--- Work required ---
The entries that follow include a run beginning at the line with "Task: Bookmark page with the star icon" and ending at the line with "The image size is (1512, 788)."; restate that run word for word and leave the rest out.

### Given information ###

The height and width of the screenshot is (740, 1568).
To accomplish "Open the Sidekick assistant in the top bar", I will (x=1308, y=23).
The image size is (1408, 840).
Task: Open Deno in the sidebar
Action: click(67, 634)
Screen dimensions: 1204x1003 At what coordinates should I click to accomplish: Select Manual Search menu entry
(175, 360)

###
### Given information ###

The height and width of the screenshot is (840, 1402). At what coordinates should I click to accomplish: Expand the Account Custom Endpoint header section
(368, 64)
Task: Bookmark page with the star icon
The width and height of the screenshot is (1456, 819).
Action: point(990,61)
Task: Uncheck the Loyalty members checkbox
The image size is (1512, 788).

###
### Given information ###

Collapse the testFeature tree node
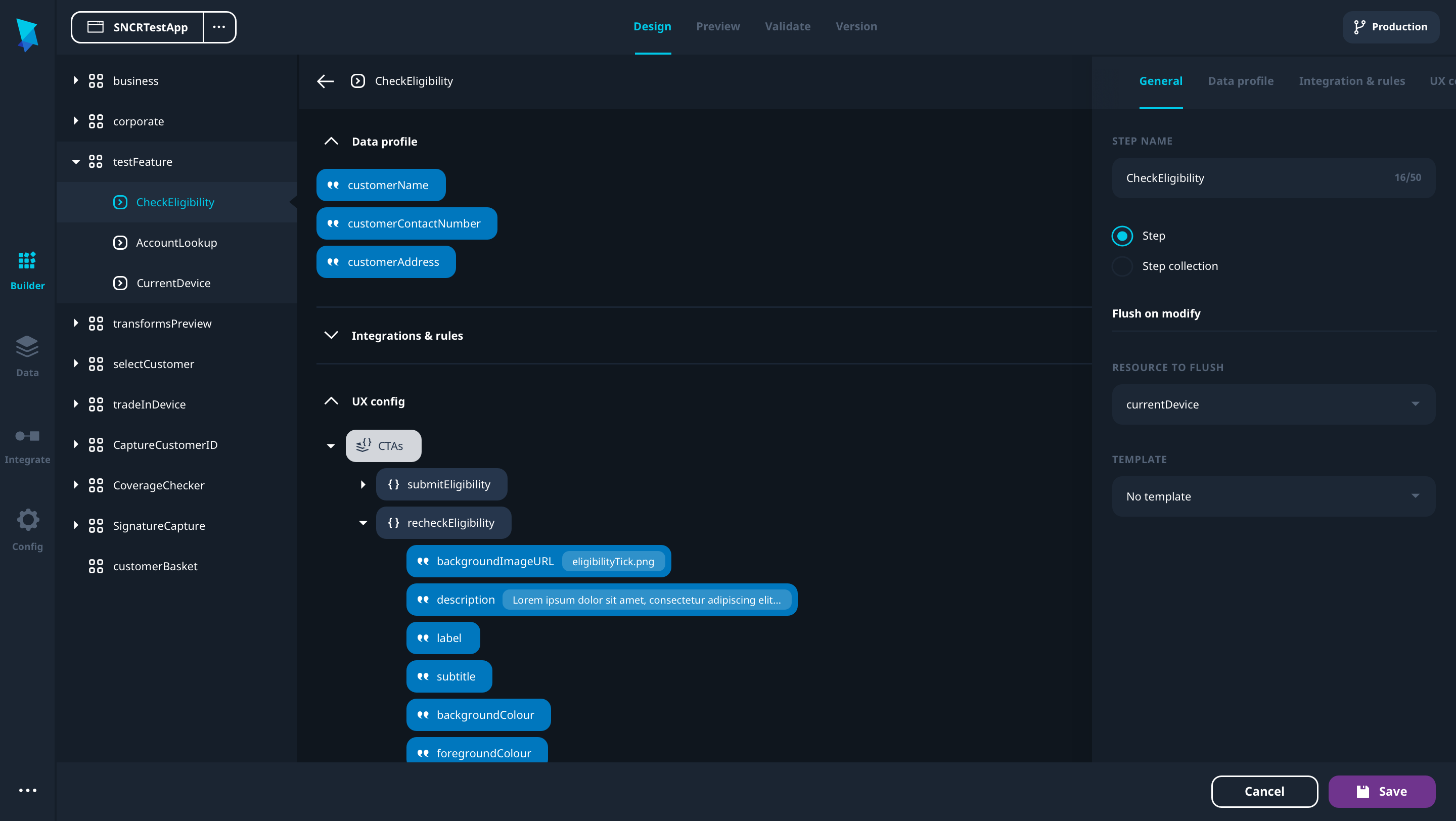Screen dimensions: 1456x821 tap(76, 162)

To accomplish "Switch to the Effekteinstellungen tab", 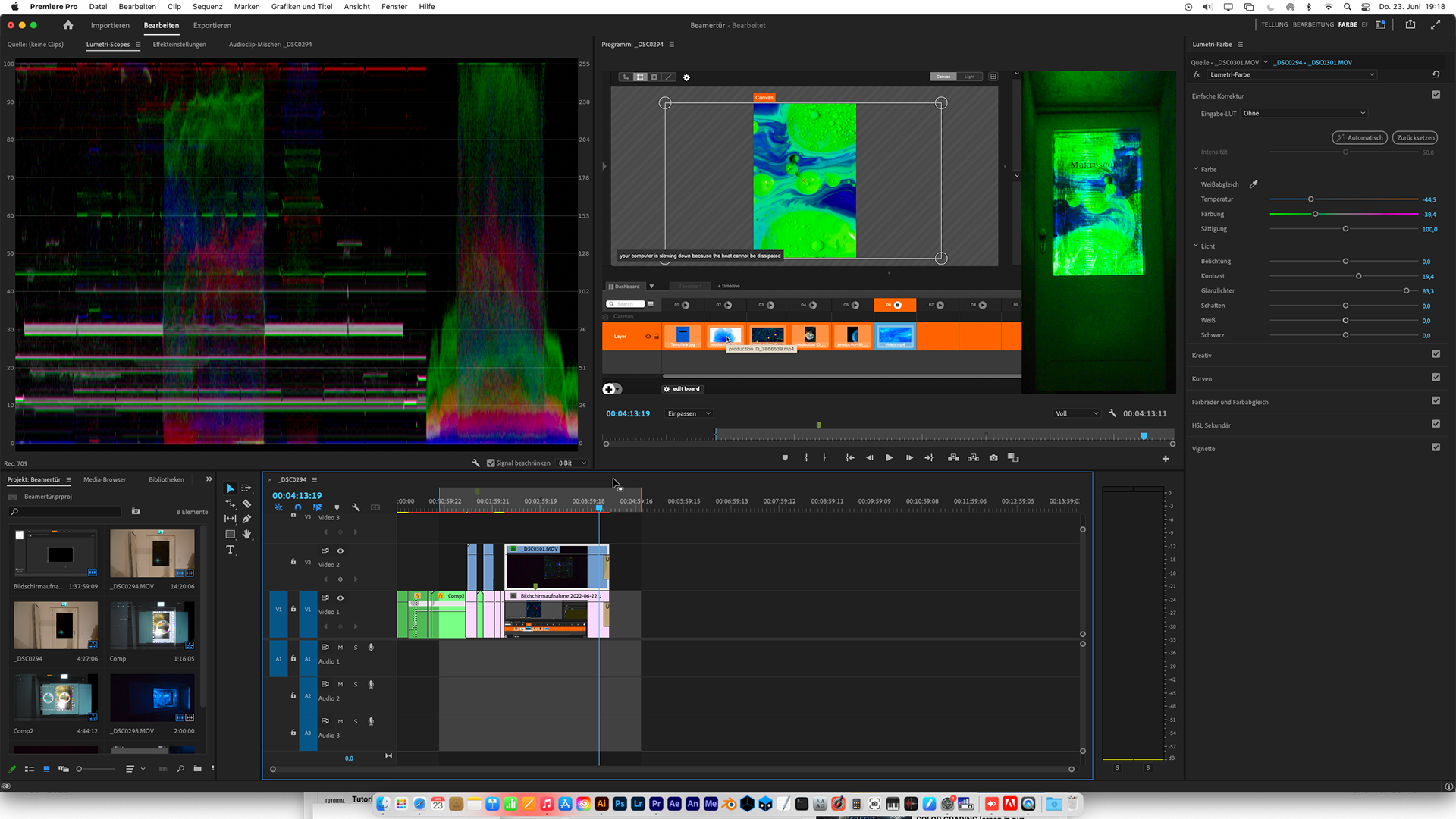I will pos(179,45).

###

--- Exercise response ---
Task: Bookmark page with the star icon
The width and height of the screenshot is (1456, 819).
Action: point(990,61)
Task: Uncheck the Loyalty members checkbox
The image size is (1512, 788).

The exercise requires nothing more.